Studying meiosis in mitosis: Activating the meiosis-specific Red1-Hop1-Mek1 complex in mitotic budding yeast cells

Abstract

AbstractIn mitosis, sequences on sister chromatids are preferred as DNA repair templates, whereas in meiosis interhomolog-based repair is promoted. The switch of template preference during homologous recombinational (HR) repair of DNA breaks is a defining event in sexual reproduction. This preference is needed to establish linkages between homologous chromosomes that support meiotic chromosome segregation. In budding yeast, a central activity that enforces meiotic interhomolog bias is encoded in a meiosis-specific protein kinase complex, consisting of Red1, Hop1 and Mek1 (i.e., the RHM complex).
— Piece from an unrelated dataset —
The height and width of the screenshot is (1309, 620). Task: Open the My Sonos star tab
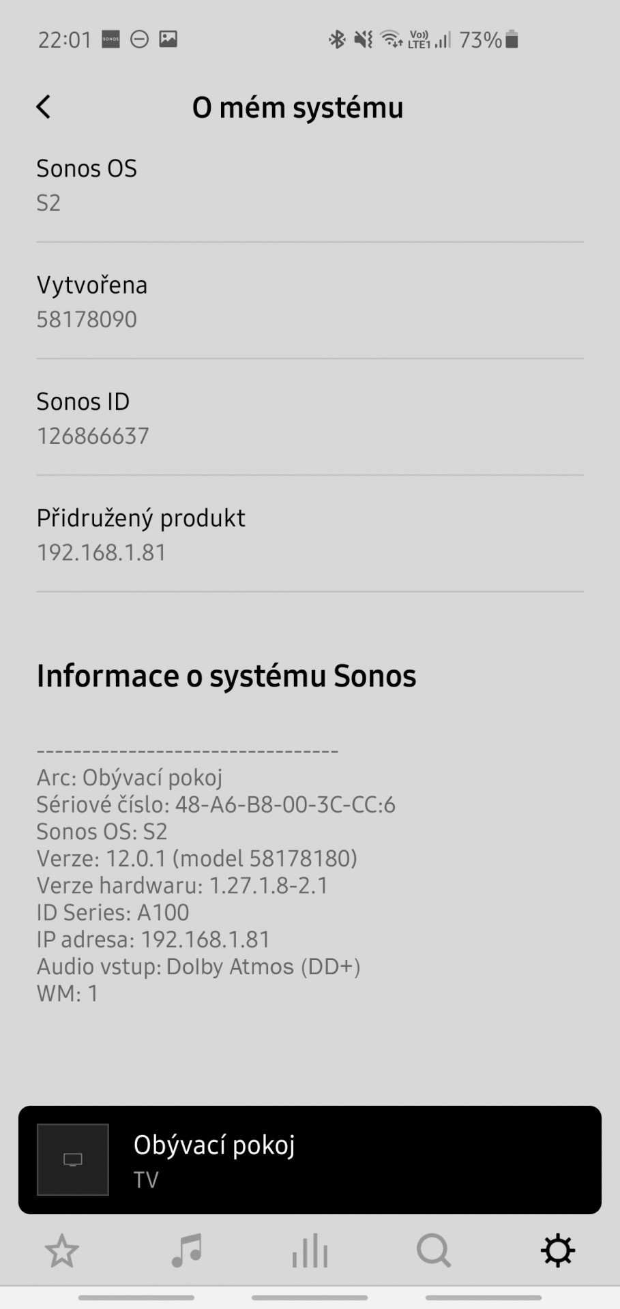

Activation of Mek1 kinase in meiosis – dictated by complex formation and upstream DNA break-dependent signaling – leads to modification of HR factors and the establishment of interhomolog HR repair bias. How meiotic repair bias is established is a central question with implications for sexual reproduction, genetic diversity and genome stability. Studying the role of the RHM complex in DNA repair is complicated by the fact that Red1 and Hop1 are required for efficient meiotic DNA break formation. Here, we conditionally express RHM components in mitotically-dividing cells to show that these factors can autonomously establish the RHM complex outside of its physiological environment. In vivo analysis is complemented with in vitro biochemical reconstitution to analyze the composition of a Red1-Hop1 subcomplex. The RHM complex can be activated under DNA damaging conditions in mitotically-dividing cells, and activation depends on upstream Mec1 kinase function. We use this system to perform a structure-function analysis of RHM complex formation and Mek1 activation. Finally, we demonstrate that expressing active Mek1 in mitosis leads to rad51Δ-like DNA break sensitivity, suggesting that activation of the RHM complex is sufficient to reconstitute (parts of) its physiological function in mediating HR-based repair. This system should enable querying downstream effects of RHM complex action on DNA repair dynamics and template bias. Human homologs of Red1 and Hop1 are often aberrantly re-expressed in cancer cells. Our system has the potential to inform on (dys)functional effects of these genes on genome stability during human tumorigenesis.